Problem to work on >> Copy out the lines of the records starting at the line containing "Given: Click the warning" and ending at the line containing "Looking at the screenshot, I should [234, 296].", leaving the pictures out.

[Target pointing data]
====================

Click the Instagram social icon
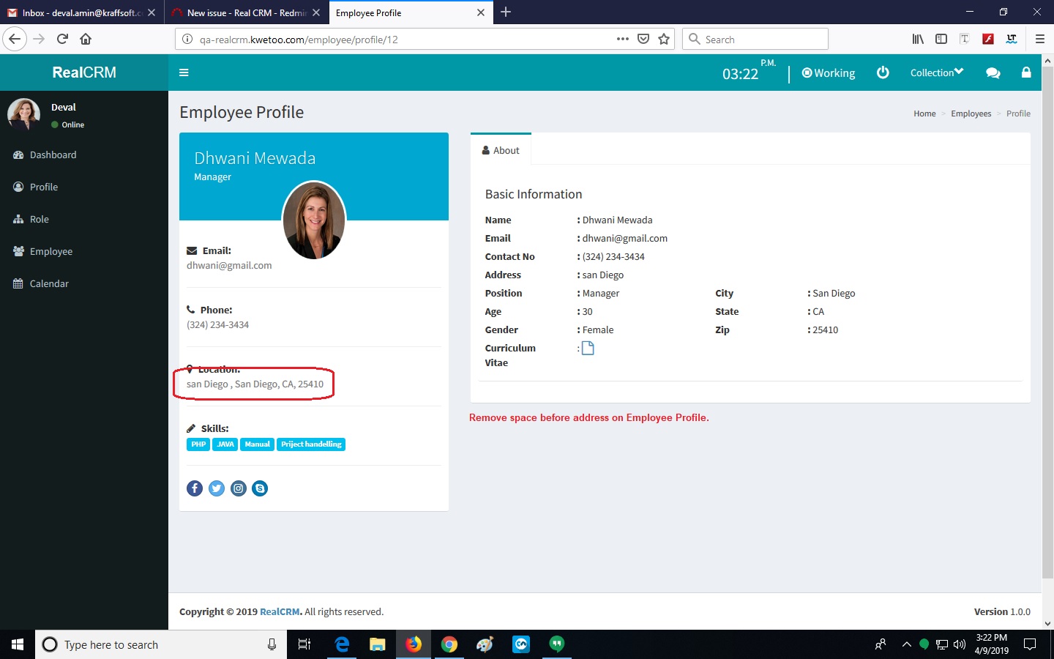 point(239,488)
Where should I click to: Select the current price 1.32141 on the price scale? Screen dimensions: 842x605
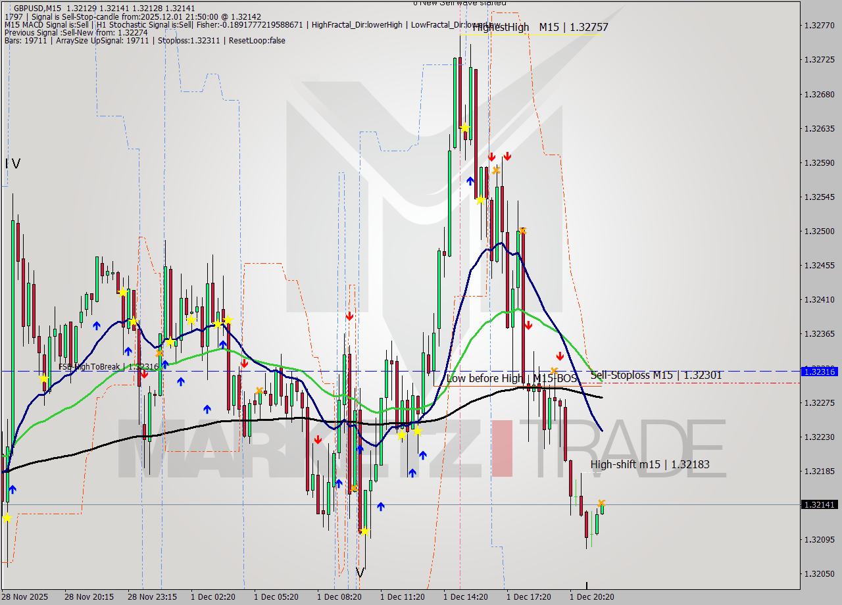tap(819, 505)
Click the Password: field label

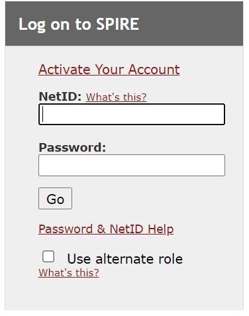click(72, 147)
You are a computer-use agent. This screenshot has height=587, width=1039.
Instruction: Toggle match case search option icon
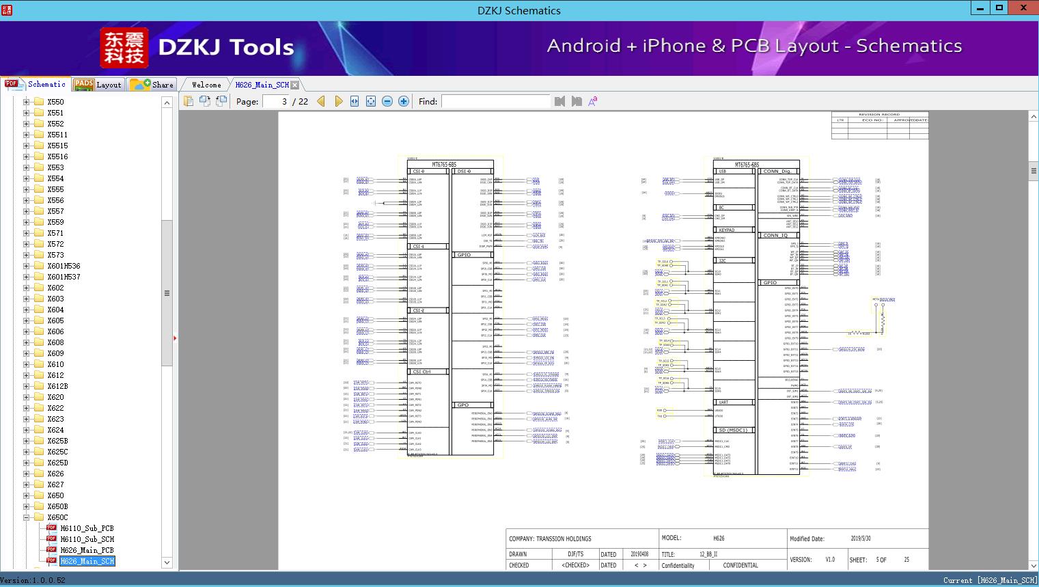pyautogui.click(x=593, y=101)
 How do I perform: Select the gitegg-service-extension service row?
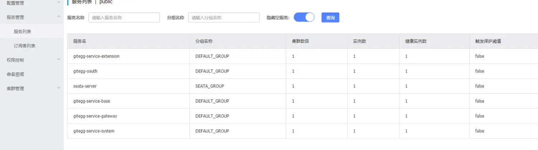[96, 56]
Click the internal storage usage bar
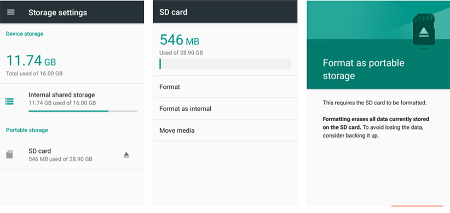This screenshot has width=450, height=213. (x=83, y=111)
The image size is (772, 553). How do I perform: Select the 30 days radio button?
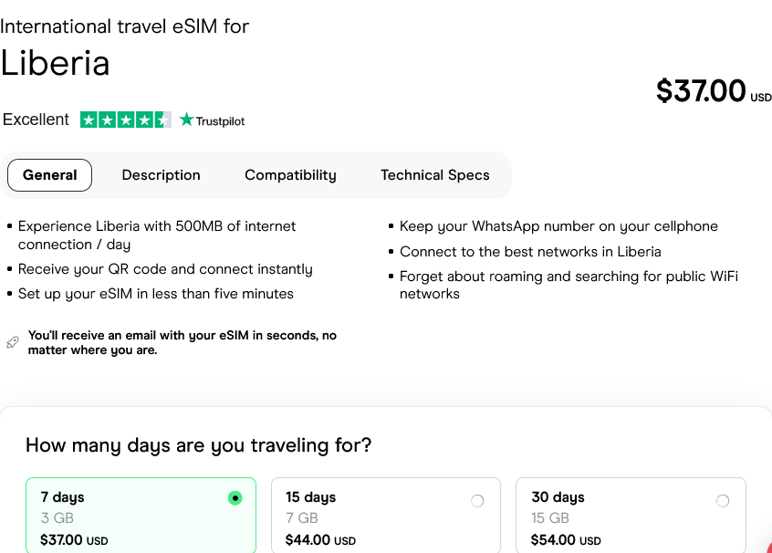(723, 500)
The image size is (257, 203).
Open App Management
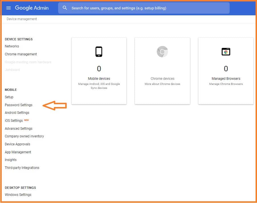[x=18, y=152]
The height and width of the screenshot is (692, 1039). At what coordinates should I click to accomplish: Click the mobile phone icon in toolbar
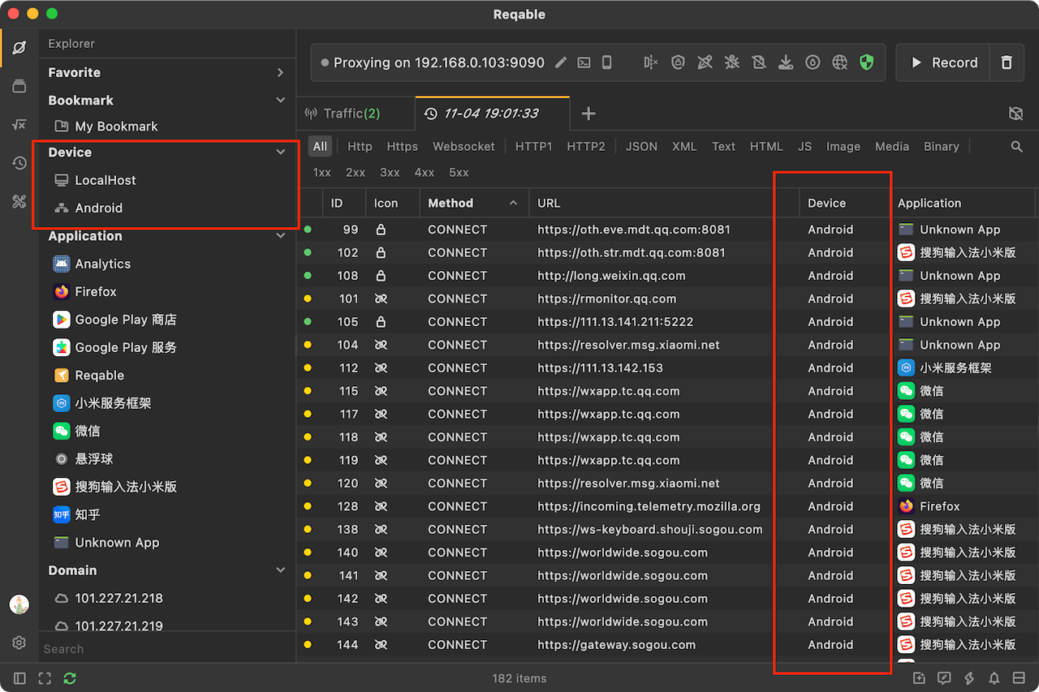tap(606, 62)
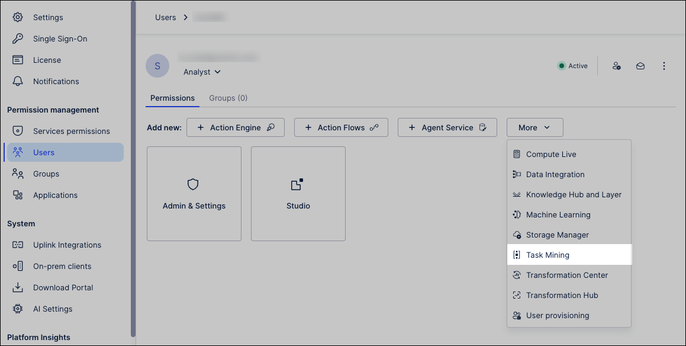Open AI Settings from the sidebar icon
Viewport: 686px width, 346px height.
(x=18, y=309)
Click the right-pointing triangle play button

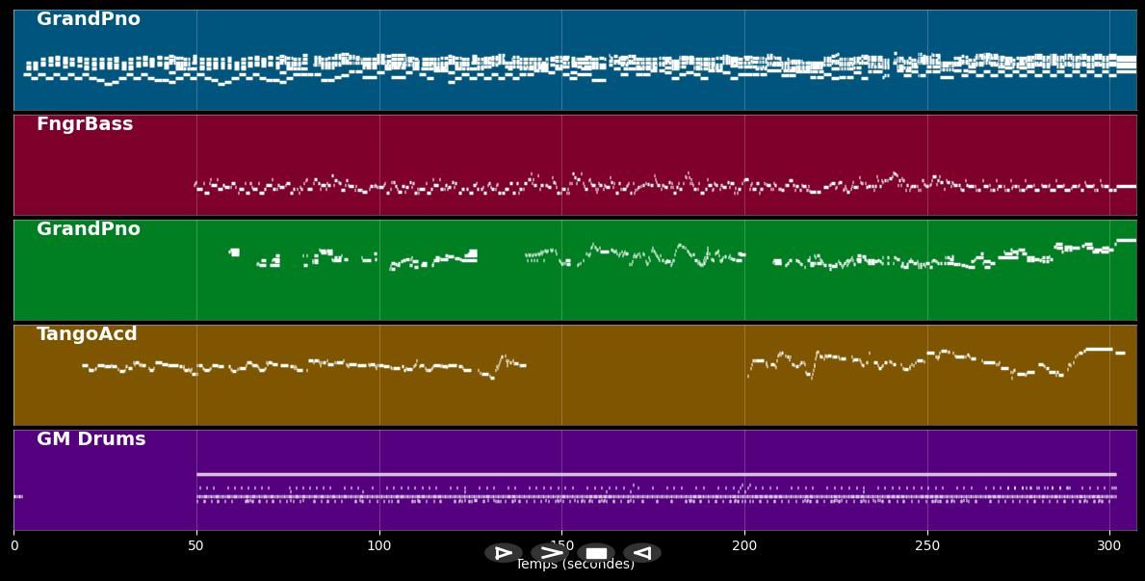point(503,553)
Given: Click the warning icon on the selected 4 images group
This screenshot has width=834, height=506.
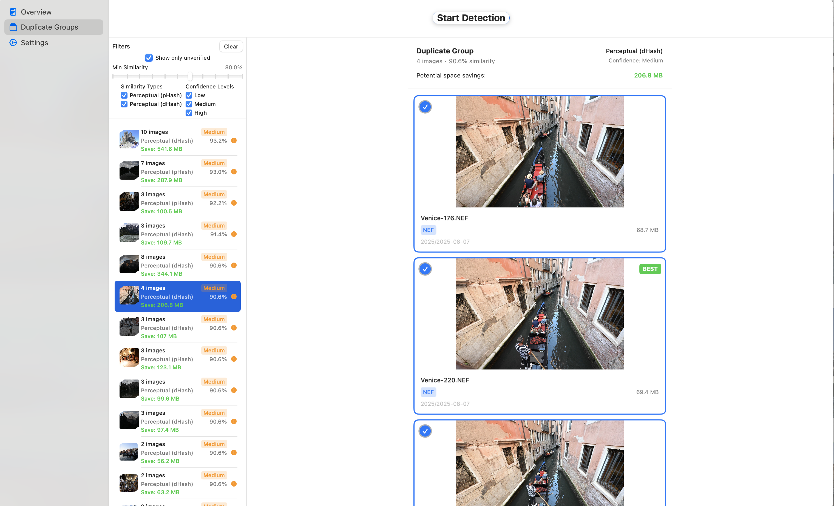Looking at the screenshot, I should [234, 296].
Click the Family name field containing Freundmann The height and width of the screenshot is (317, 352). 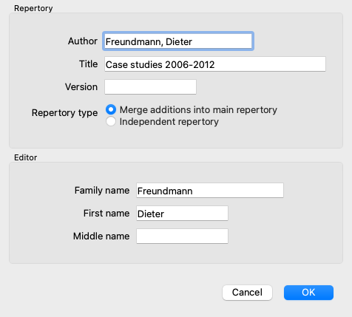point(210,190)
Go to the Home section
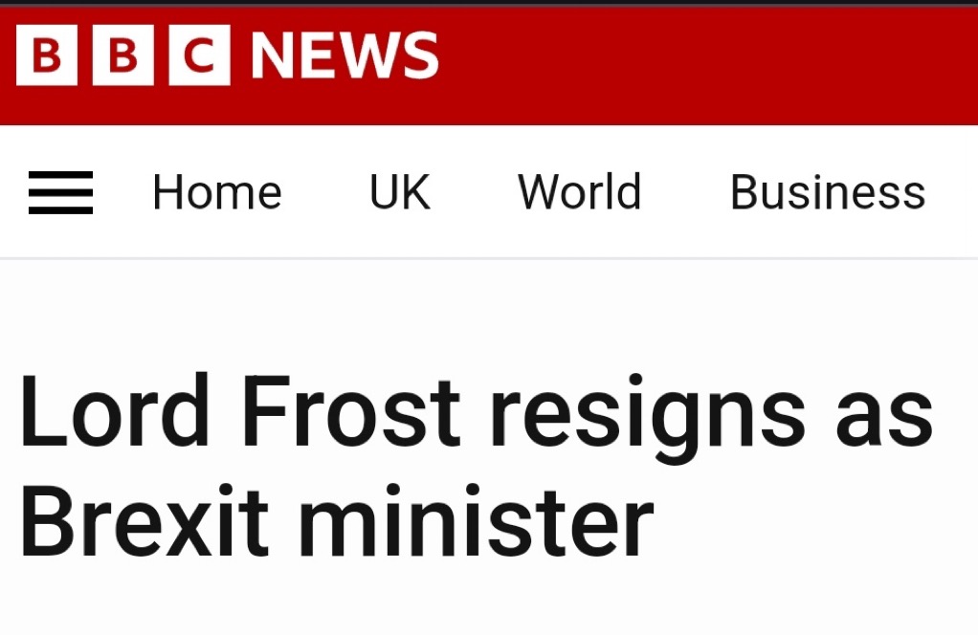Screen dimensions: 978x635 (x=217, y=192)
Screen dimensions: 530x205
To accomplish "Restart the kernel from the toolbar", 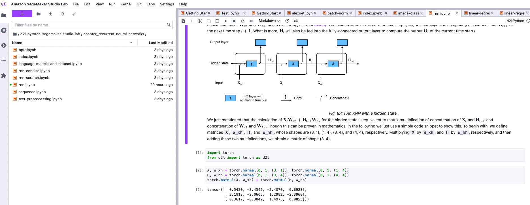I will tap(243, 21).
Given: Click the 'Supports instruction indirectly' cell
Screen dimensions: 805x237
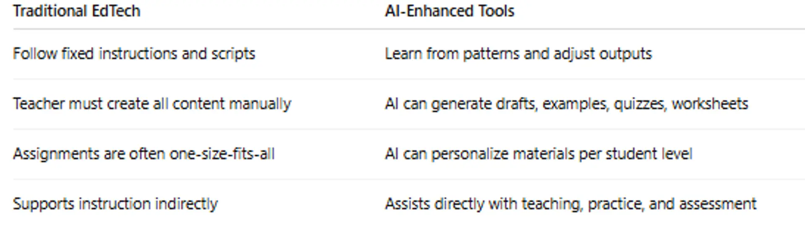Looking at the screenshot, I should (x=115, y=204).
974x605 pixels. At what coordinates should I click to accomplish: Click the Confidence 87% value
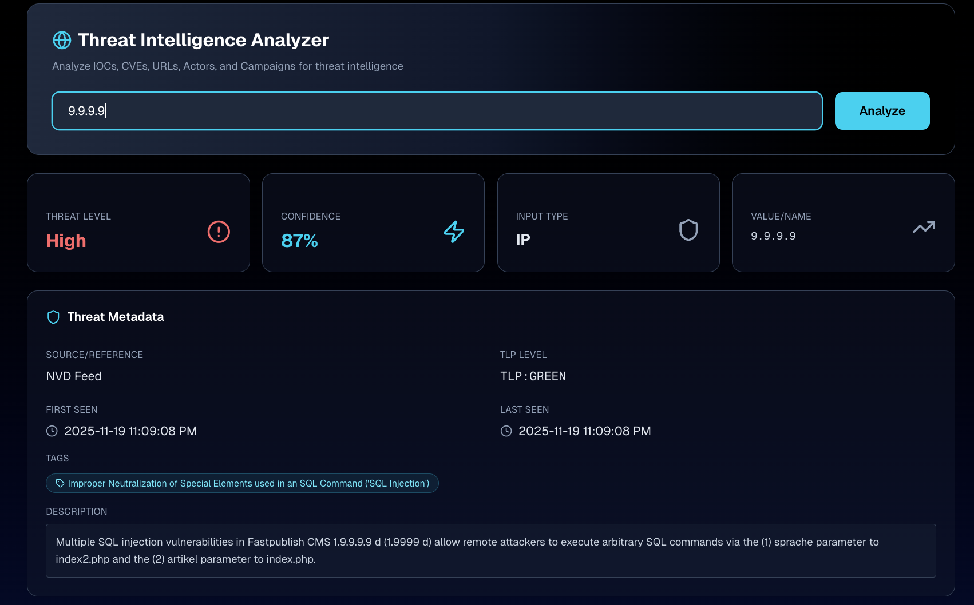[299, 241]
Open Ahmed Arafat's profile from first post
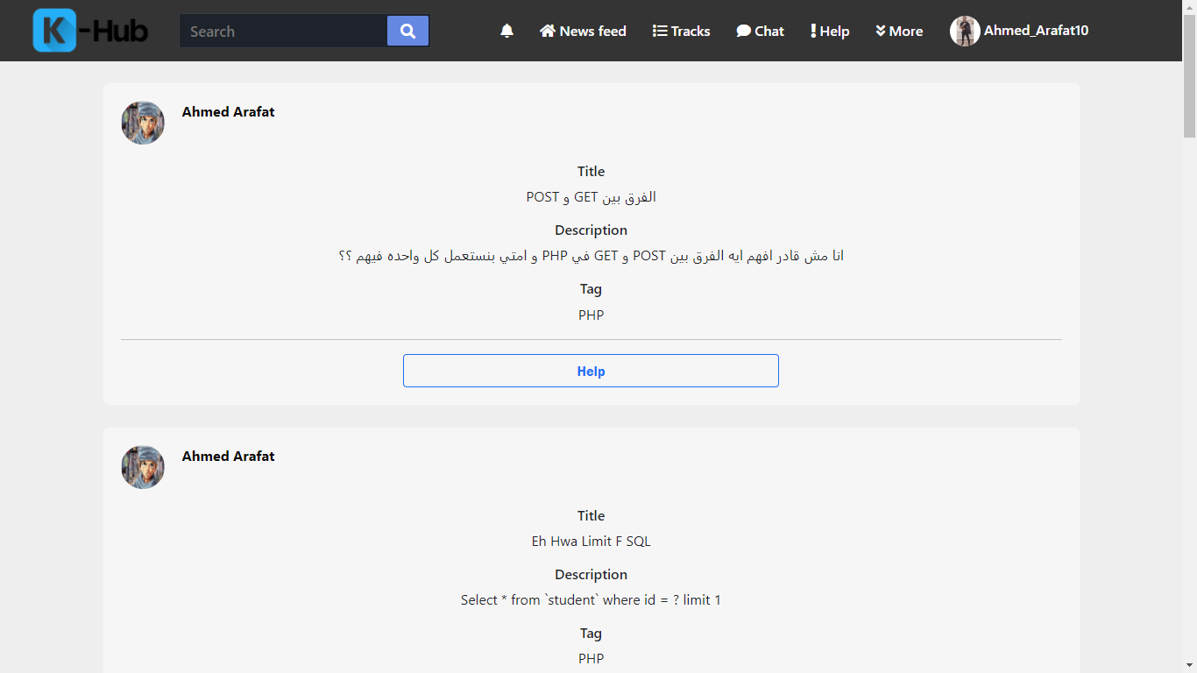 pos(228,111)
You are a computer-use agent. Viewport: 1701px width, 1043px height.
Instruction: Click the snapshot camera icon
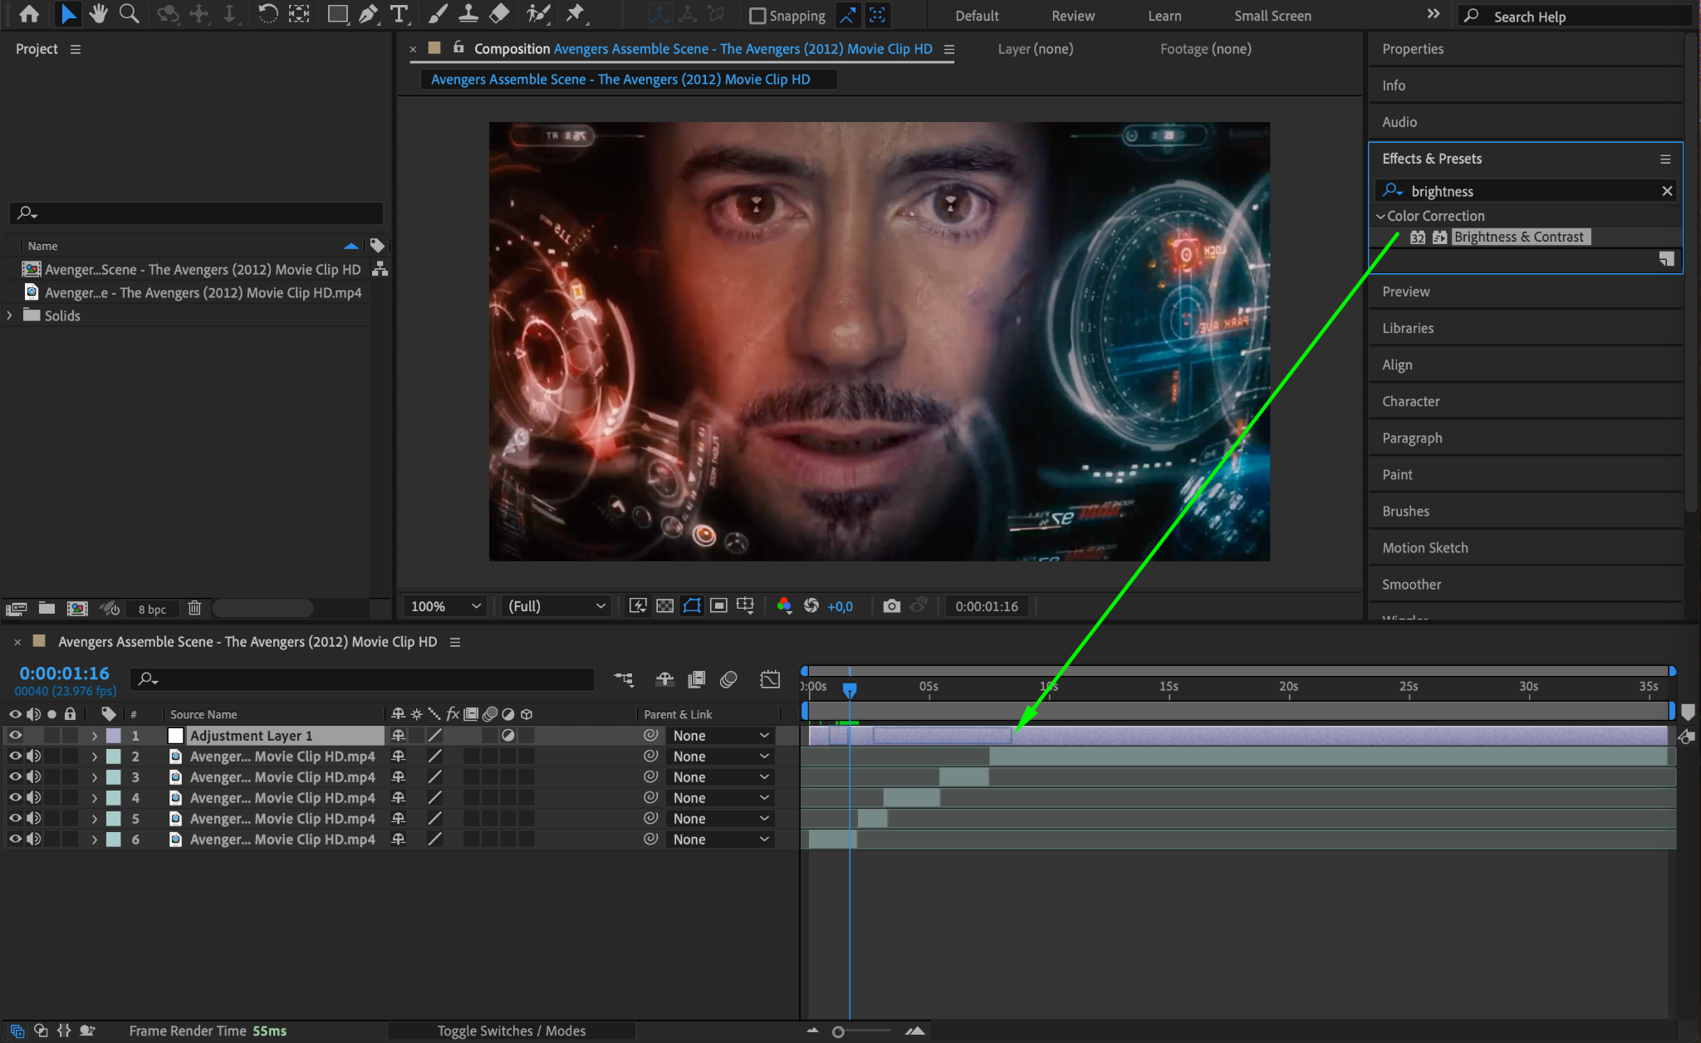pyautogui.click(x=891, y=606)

====================

Written answer >>
Given: Click the warning icon on the selected 4 images group
This screenshot has width=834, height=506.
Looking at the screenshot, I should [234, 296].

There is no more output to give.